FINAL DIAGNOSIS: INTRAVENTRICULAR SCHWANNOMA (WHO GRADE I).
Schwannomas account for up to 8% of intracranial neoplasms (14). The vast majority of cases arise from the cranial nerves, with the 8th nerve being most commonly involved (14). Rare cases of schwannomas may develop as primarily meningeal, intracerebral or intraventricular tumors (14). In a review of the literature, we found that only few cases of intraventricular Schwann cell tumors have been reported so far (1,4-9,12,13). These tumors were generally located in the lateral or fourth ventricles. To our knowledge, the tumor of our patient is the first reported schwannoma of the third ventricle.
The origin of intraventricular schwannomas is unknown. However, similar to the hypotheses about the histogenesis of spinal intramedullary (3) and intracerebral schwannomas (11), which are slightly more common than intraventricular schwannomas, different possibilities may be considered. Schwannomas may arise from the sympathetic nerve plexus surrounding blood vessels. These vascular nerves can be found around medullary vessels, in the choroid plexus and in the meninges (10).

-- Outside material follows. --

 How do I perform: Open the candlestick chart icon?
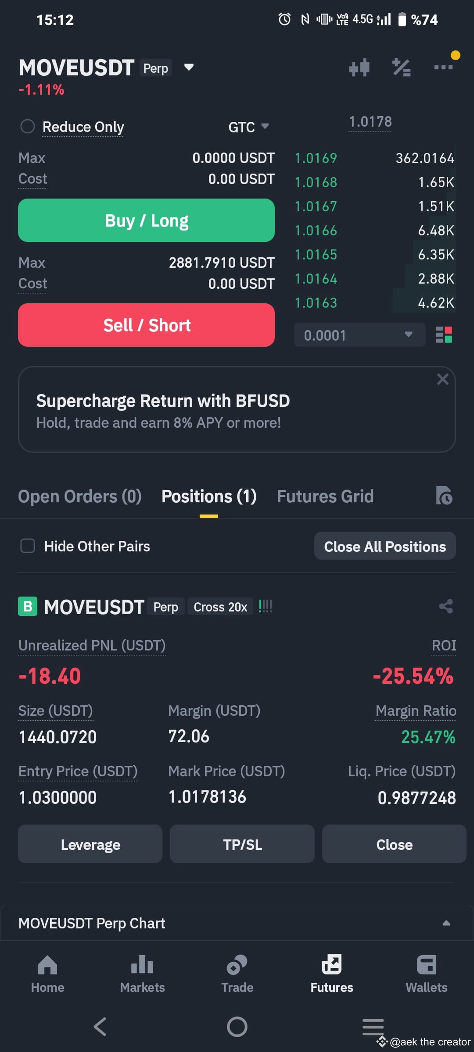(x=359, y=68)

An alternative hypothesis is the origin from ectopic neural crest-derived cells, which had been displaced during embryogenesis. This hypothesis may point to a link between intraventricular schwannomas and the so-called neurocristopathies, which comprise a spectrum of dysgenetic and neoplastic disorders associated with alterations in the migration, growth and differentiation of neural crest tissue during embryogenesis (2). Prominent examples include the neurofibromatoses, Hirschsprung's disease, and Waardenburg syndrome (2). However, our patient did not demonstrate any clinical signs or symptoms indicative of these diseases.
Neuroradiologically, intraventricular schwannomas cannot be differentiated with certainty from other, more common intraventricular neoplasms such as ependymal and choroid plexus tumors. Histologically, the diagnosis is straight forward, with the main differential diagnoses being pilocytic astrocytoma and fibroblastic meningioma. However, the abundance of reticulin fibers and the lack of GFAP immunoreactivity rules out a pilocytic astrocytoma, while the strong expression of protein S-100 and absence of immunoreactivity for epithelial membrane antigen excludes a fibroblastic meningioma.
In summary, we have reported on a benign schwannoma in the posterior part of the third ventricle. The origin of this tumor is unclear. Schwann cell tumors should be included as a rare differential diagnosis in patients with intraventricular tumors.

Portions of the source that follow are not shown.